If a creature moves fast enough it could move through a piece of food directly in front of it. Currently creatures move 0.2 pixels per tick so it's unlikely they will miss food, but it's worth being aware of if we want faster creatures. If we were making an accurate physics simulation of colliding particles it would be worth fixing, but here it just means creatures have a slightly smaller chance of getting food than you might expect.
Edge effects
If creatures move off the left side of the world they will appear on the right side of the world as though the world were toroidal. However, when calculating the distance between creatures and food, I do a straight calculation of distance between their coordinates in the world. This means that a creature on the extreme edge of the world should overlap with food on opposite side, but it won't until its centre crosses to the next side. I also don't display half a creature on each side, so creatures will suddenly disappear and reappear when their centre crosses an edge.

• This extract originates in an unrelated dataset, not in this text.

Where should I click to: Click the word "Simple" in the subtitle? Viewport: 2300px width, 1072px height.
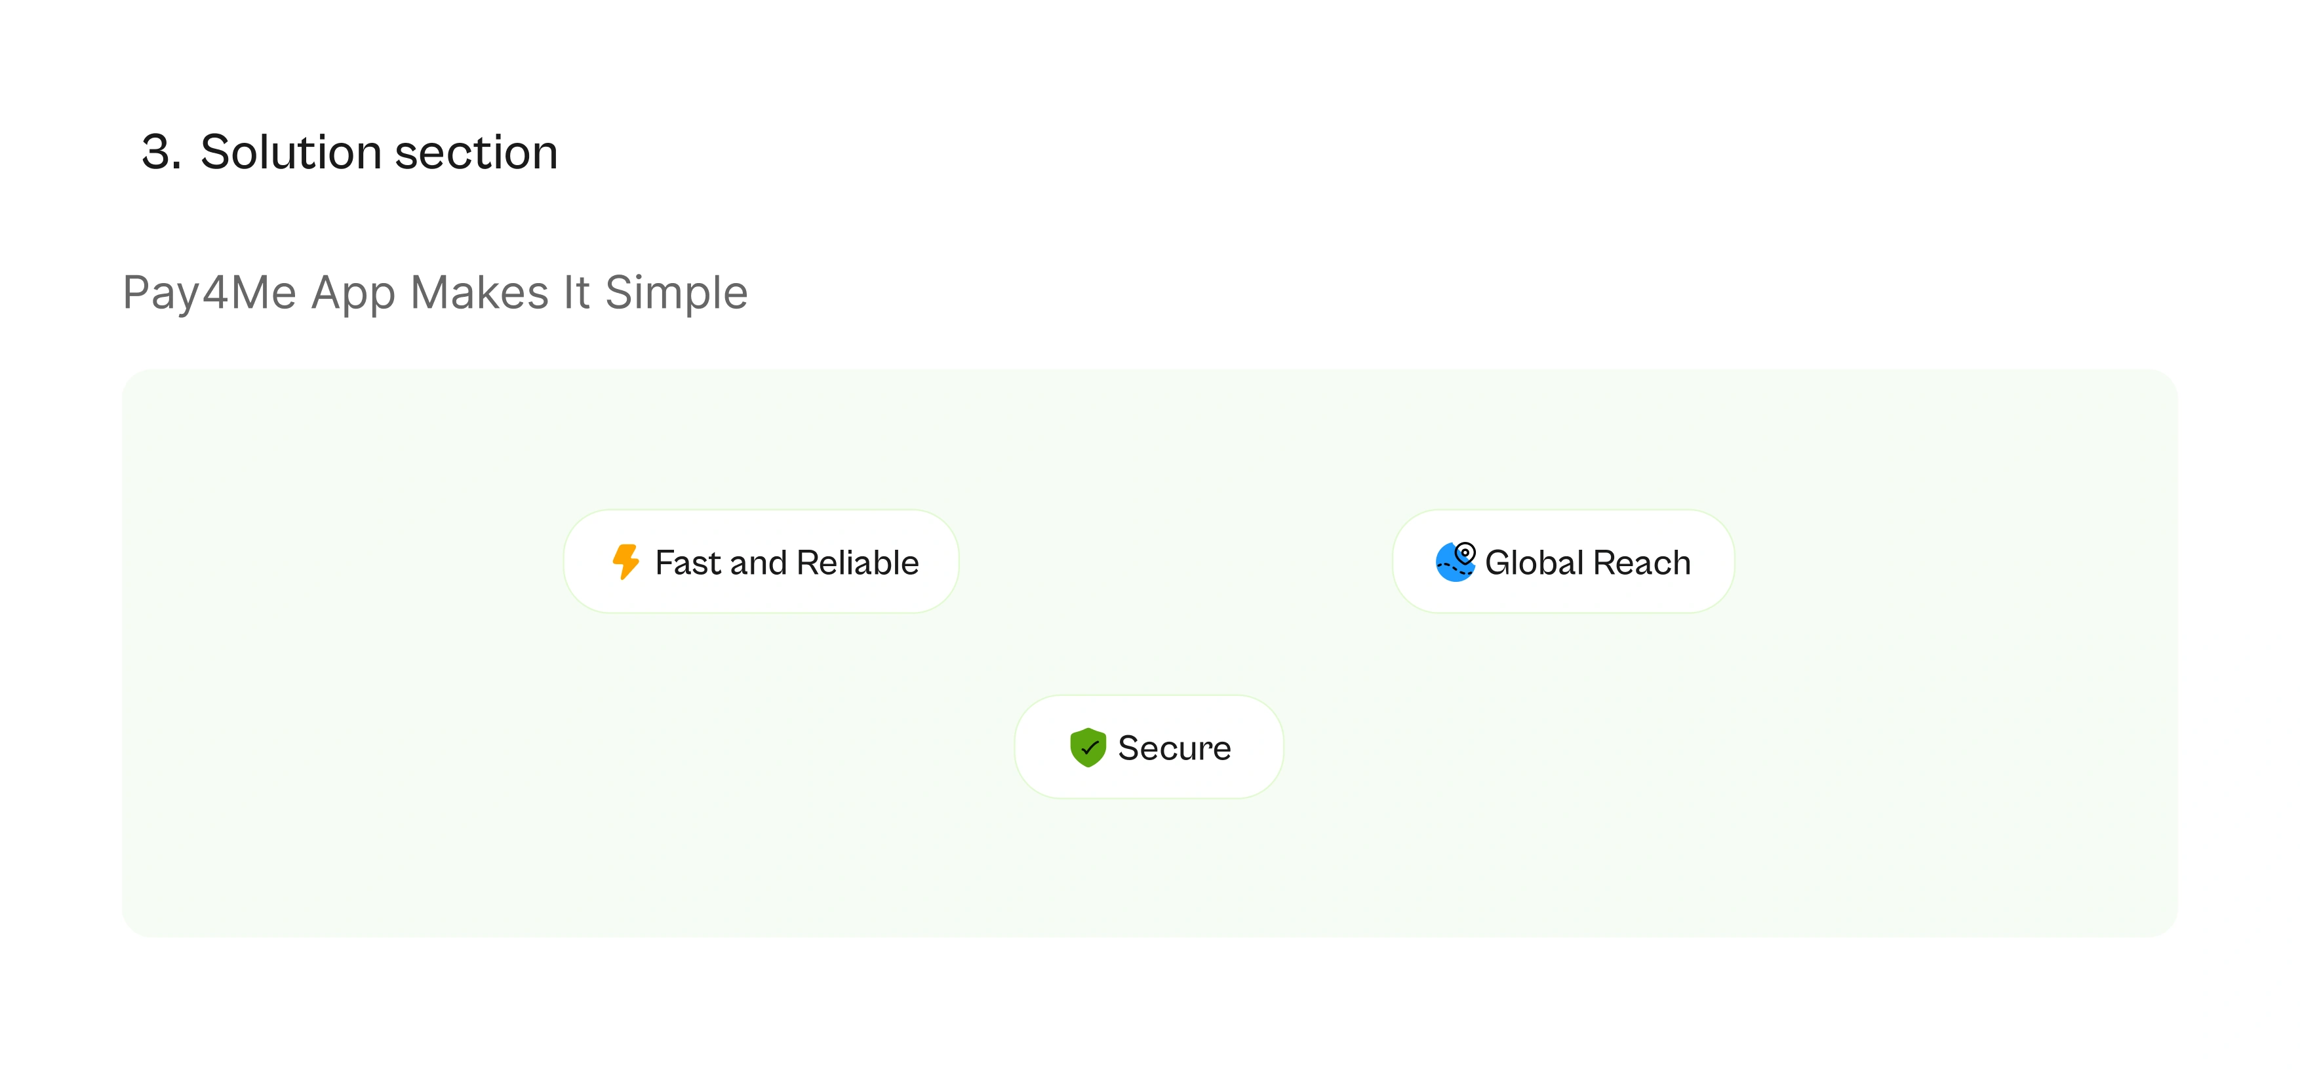(x=676, y=293)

The reason for this issue basically comes down to laziness and the fact that it doesn't seem worth fixing. In later simulations I will probably remove the wrapping effect and instead have creatures collide with the edges.
Still to do
- Add sliders to control parameters
- Experiment with slower creatures and larger world
- Experiment food with less energy generated more frequently
Comments (1)
Roberto Mior on 3 Nov 2020, 7:12 p.m.
Hi, I too, time ago dedicated myself to the simulation of creaures that evolve in a small ecosystem.
https://miorsoft.itch.io/ecosystem-evolution
I don't want to disturb but maybe this simulation might interest you.
It is a small portable program for Windows.
Regards.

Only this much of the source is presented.